I have had an intense week. One of the things that is bugging me is an energy "lump" in my throat. I spent some time yesterday doing yoga, kundalini yoga for the 5th chakra which is the throat. As I was in the midst, there was a pose where she said you may experience the letting go of fear, just breath through that, we hold fear in our throat. So I did, in a mighty intense sort of way.
The thoughts that followed were tangled up in fear. The fear of actually saying yes to God and speaking what He needs me to speak to the world. I have always kind of hid behind someone. The fear of being wrong. The fear of making the wrong decision.
My voice has disappeared at some crucial times in the last 2 years, and this week I am wondering if that has to do with the fact that I am, in essence barking up the wrong tree. That God needs me to use my convicted voice. That the singing then will come into it's full potential.

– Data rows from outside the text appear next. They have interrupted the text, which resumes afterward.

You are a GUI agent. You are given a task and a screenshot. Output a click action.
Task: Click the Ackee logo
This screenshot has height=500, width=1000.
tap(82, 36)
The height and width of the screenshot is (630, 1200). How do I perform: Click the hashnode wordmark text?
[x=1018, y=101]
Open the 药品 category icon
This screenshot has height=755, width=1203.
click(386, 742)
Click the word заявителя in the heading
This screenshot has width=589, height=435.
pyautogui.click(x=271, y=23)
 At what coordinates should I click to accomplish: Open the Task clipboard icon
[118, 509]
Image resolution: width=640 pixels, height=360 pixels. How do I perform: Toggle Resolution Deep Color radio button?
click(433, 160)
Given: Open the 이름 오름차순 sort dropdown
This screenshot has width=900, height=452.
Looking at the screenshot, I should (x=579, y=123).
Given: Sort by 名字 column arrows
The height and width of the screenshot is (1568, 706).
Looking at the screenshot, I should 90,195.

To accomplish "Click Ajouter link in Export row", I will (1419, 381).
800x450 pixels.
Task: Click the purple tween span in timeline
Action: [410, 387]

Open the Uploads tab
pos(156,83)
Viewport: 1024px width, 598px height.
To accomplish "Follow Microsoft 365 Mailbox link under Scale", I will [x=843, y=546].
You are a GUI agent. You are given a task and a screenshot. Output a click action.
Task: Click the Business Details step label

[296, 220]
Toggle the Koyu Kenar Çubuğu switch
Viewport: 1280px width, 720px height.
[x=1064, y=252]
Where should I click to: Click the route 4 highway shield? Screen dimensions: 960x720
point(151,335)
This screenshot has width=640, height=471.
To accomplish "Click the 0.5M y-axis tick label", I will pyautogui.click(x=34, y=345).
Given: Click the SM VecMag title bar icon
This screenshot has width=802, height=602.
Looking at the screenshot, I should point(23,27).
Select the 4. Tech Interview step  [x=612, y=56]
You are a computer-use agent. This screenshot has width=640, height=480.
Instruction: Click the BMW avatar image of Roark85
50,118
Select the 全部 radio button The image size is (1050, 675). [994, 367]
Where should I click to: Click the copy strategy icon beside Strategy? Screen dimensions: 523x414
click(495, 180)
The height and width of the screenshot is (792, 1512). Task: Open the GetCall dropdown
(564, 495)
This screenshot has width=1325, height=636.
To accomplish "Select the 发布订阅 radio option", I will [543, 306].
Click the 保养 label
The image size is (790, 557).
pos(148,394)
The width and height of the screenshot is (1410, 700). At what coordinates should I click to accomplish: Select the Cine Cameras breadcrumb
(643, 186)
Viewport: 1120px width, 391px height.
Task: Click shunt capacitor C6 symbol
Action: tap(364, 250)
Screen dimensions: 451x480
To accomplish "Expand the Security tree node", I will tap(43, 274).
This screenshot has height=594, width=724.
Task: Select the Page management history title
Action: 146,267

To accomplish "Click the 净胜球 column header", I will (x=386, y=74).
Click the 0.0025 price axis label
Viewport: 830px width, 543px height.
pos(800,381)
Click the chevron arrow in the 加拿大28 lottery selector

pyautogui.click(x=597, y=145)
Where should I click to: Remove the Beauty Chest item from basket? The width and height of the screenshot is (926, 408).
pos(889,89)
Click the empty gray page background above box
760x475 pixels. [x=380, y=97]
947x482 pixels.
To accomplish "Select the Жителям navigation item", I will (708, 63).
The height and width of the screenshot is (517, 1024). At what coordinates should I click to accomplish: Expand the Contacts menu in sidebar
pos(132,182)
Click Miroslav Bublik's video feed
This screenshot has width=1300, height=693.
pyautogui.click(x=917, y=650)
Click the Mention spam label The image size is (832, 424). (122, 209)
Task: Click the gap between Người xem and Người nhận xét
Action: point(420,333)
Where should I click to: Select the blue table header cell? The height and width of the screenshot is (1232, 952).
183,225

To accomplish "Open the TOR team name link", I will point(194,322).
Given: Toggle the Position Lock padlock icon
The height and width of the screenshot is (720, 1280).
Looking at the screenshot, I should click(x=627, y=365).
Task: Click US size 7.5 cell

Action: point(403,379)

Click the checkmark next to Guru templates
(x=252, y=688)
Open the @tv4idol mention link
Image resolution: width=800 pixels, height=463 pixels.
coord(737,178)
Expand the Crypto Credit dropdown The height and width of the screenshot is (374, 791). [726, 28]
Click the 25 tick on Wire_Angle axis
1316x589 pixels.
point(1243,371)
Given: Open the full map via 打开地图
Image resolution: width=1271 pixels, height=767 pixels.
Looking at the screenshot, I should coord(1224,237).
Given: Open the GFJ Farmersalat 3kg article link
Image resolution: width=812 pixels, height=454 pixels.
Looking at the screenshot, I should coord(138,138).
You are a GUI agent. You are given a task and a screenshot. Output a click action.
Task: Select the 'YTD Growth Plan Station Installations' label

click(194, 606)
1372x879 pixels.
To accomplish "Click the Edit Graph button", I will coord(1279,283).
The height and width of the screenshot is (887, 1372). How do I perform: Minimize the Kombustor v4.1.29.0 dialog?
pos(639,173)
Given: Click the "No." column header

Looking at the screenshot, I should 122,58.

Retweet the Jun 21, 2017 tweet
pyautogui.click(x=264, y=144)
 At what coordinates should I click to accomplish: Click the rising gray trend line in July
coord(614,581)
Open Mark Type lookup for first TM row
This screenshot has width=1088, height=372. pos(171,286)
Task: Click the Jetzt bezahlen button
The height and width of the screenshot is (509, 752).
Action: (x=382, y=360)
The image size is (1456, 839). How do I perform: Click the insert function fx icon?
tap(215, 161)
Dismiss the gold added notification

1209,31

All this to say, in the middle of the night, here is the epiphany I had. I need to dedicate more time to listening, discerning, writing and finding my voice. Find clarity about where this is all going.
Part of this process of discernment includes dedicating some time to writing this musical that has been on my heart for a while. This Tuesday I plan to be at Table Grace at 1pm for music with a mission, and 3pm for the 8th chapter of Love Wins. We are finished with our Max Lucado study on Thursdays, and the book Love Wins this week. I plan to take a break from music with a mission on Tuesdays for the month of July. I will return on Tuesdays in August. The discussion group will continue on Thursdays led by another participant. I will return to that on July 31st.